The next pandemic may be just around the corner, but this time it is not a new virus waiting patiently to leap into the world from a remote Asian or African province. In fact, many experts believe that in this future health crisis, viruses will not be our enemies, but our allies. Scientists have been warning for years about the danger posed by ‘superbugs’, pathogens that, in addition to the misuse – read overuse – of medicines that we humans have displayed over the last few decades, have become resistant to virtually all the antibiotics with which we have traditionally fought them since Alexander Fleming’s discovery of penicillin almost a century ago.
Dying from an infected wound may seem absurd today, but before the widespread use of antibiotics in the 1940s it was relatively commonplace – and it could become so again. A recent study published in the prestigious scientific journal The Lancet estimates that antibiotic-resistant bacteria were responsible for more than 1.2 million deaths in 2019, more than diseases such as AIDS or malaria. This is a worrying finding, as until now it was estimated that these ‘superbugs’ would cause around 10 million deaths by 2050, but the new evidence suggests that “we are much closer to that figure than we thought”, as explained by the study’s co-author, Professor Chris Murray, from the Institute for Health Metrics and Evaluation at the University of Washington.
The study, entitled ‘Global burden of bacterial antimicrobial resistance in 2019: a systematic analysis’, estimates that there were a total of 4.95 million deaths associated with antibiotic resistance in 2019, of which a total of 1.27 million are directly attributable to it. Again, underdeveloped countries and regions of the globe were hardest hit, with West sub-Saharan Africa leading the mortality rate with an average of 23.7 deaths per 100,000 population, while in the Australasian region this incidence dropped to 6.5 deaths per 100,000 population. The study covers 23 pathogens and 88 pathogen-drug combinations in 204 countries and territories in 2019.
The scale of the threat is such that scientists, who are engaged in a kind of arms race against the clock against these micro-organisms, believe they have finally hit on their match. On 22 March 2016, young Karen Northshield was seriously injured in the terrorist attack at Brussels’ Zaventen airport, which killed at least 14 people. She was taken to hospital in cardiac arrest, where doctors resuscitated her and, due to the severity of her injuries, had to amputate part of her hip and perform emergency surgery to save her leg. The real ordeal began later, however, when doctors realised that Northshield’s wounds were infected with a bacterial strain that would not respond to any of the usual antibiotics. After months of unsuccessful treatments, salvation came in the form of something we have all learned to fear over the past two years: a virus.

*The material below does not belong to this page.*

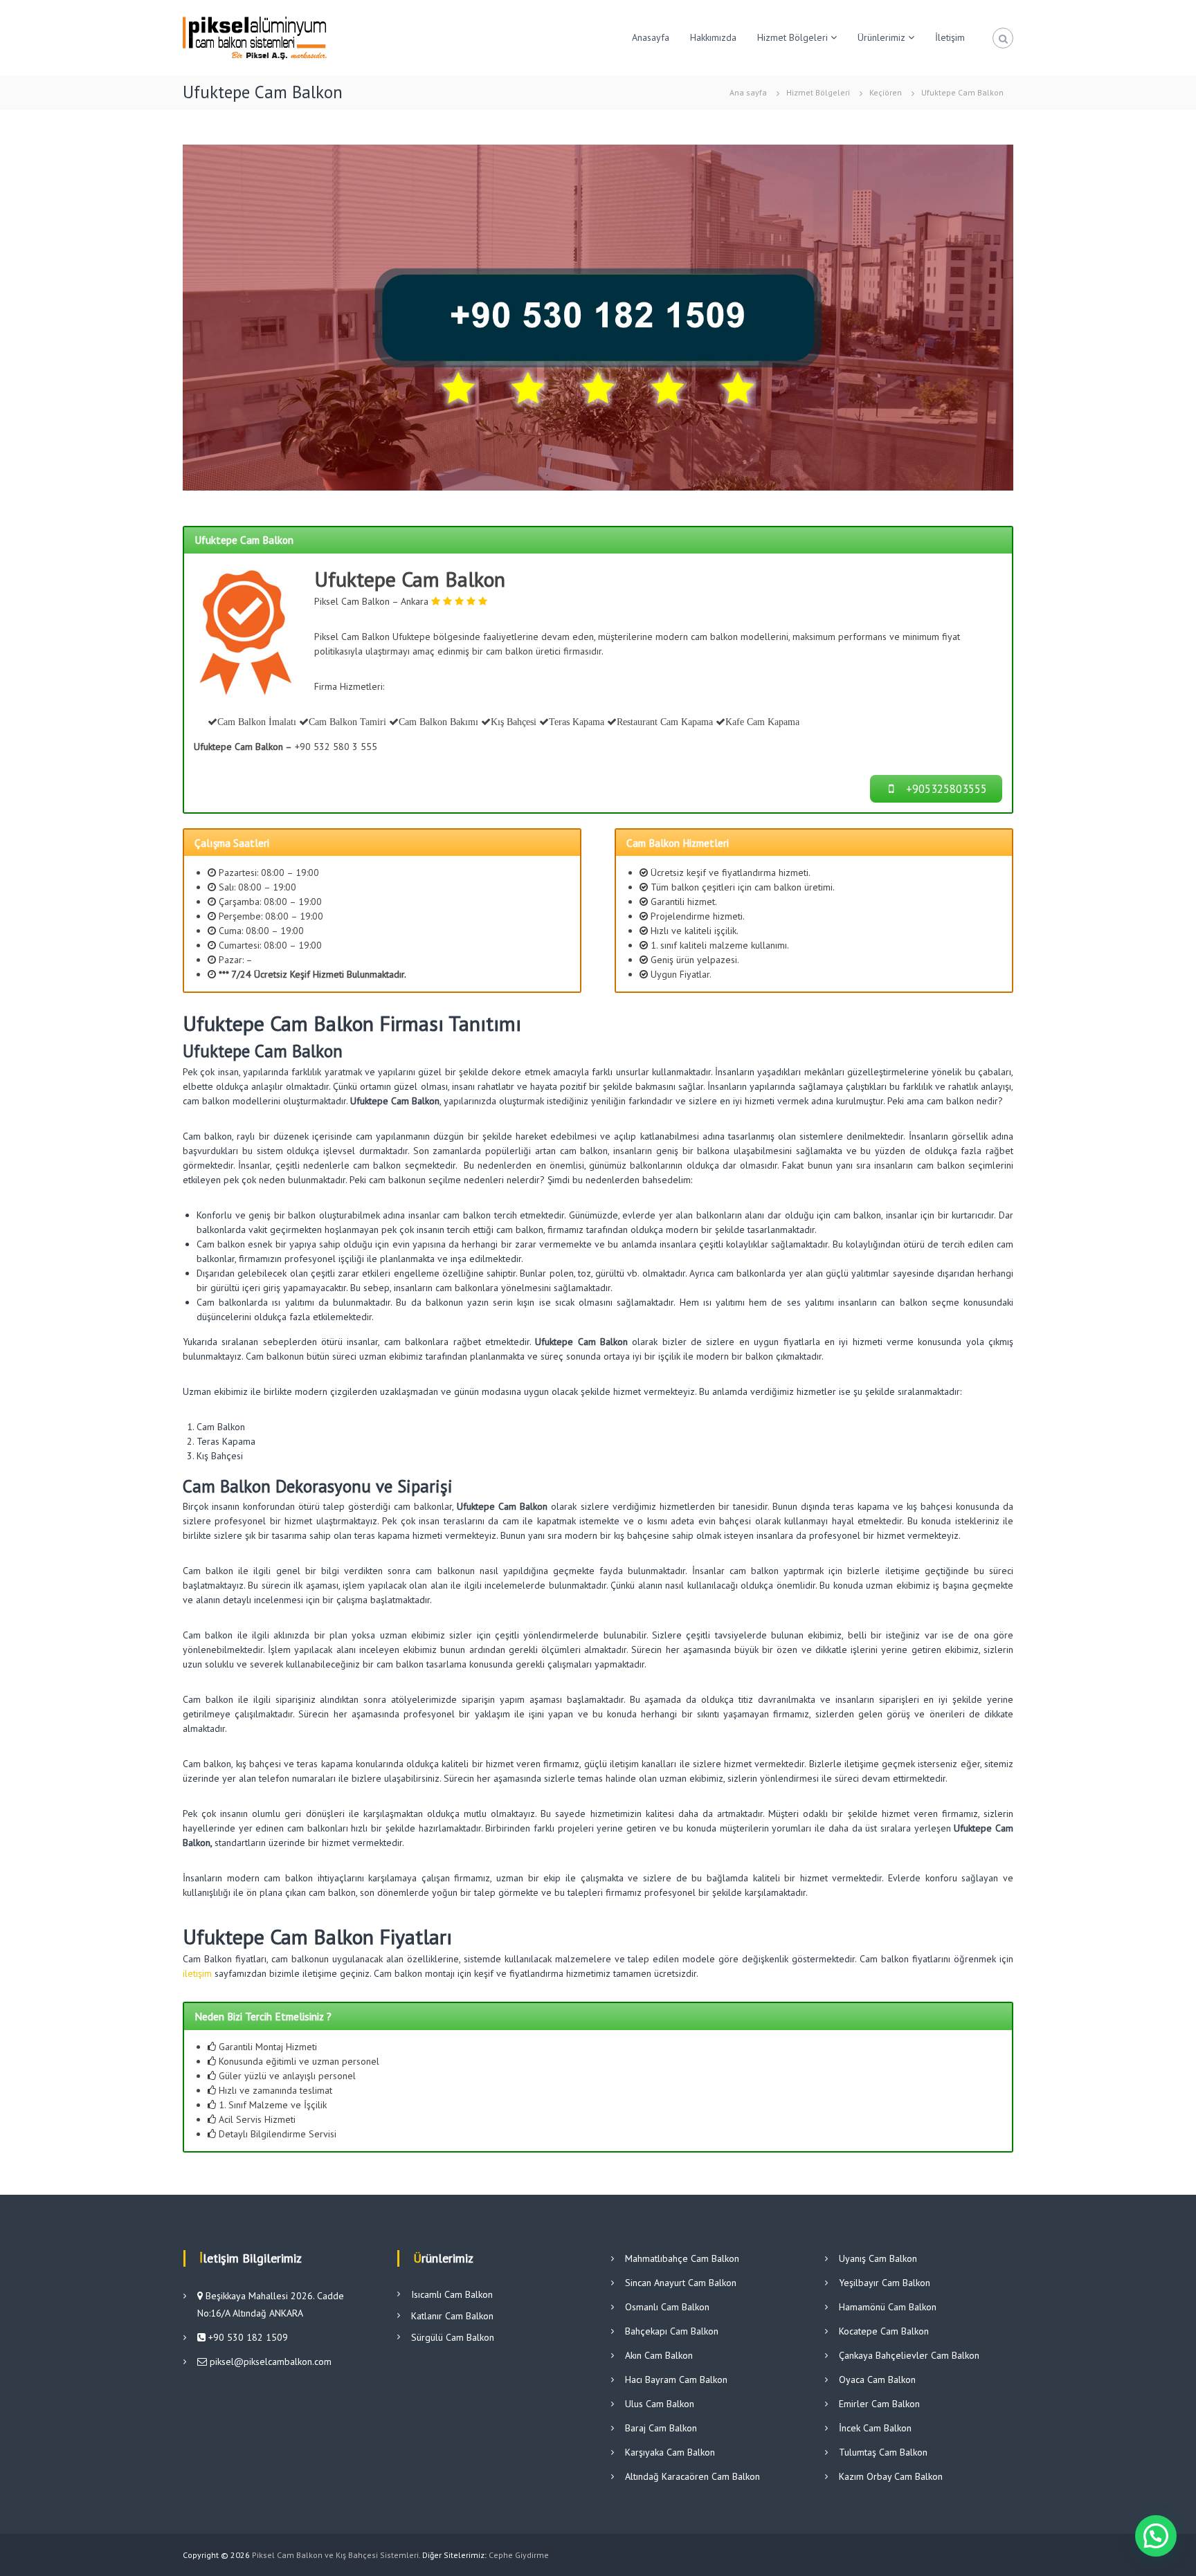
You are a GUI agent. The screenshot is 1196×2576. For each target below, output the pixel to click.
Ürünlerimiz (881, 37)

Bacteriophages or phages are viruses that exclusively infect bacteria. They are everywhere, in the soil, in our intestinal tract or in a sewer, like the one that finally, in a combined therapy with drugs, freed the young woman from the Klebsiella pneumoniae infection that had kept her bedridden for several months, as reported by El País on 18 January. The scientific consensus is that phages are one of the most promising weapons in the fight against the danger posed by superbugs, but there are still many years of research (and investment) to refine the use of these microscopic allies, which are harmless to humans because they have evolved in symbiosis with them for millions of years.
A bit of history
Far from being novel, phage therapy is even older than antibiotics themselves, having been discovered in 1917. However, the development of penicillin and its derivatives soon put the brakes on research into these viruses, whose use to cure infections only flourished as an alternative to drugs in the former Soviet Union, where they played a prominent role in battles such as Stalingrad. After the fall of the Iron Curtain, phage knowledge was kept alive in former Soviet republics such as Georgia and Poland, where the Hirszfeld Institute in Wroclaw and the Eliava Institute in Tbilisi are at the forefront of developing antibacterial treatments with these viruses and have served as a bridge for researchers and institutions around the world to take up the baton of research and prepare us for a pandemic in which, for the first time, much of the blame will be placed on human irresponsibility.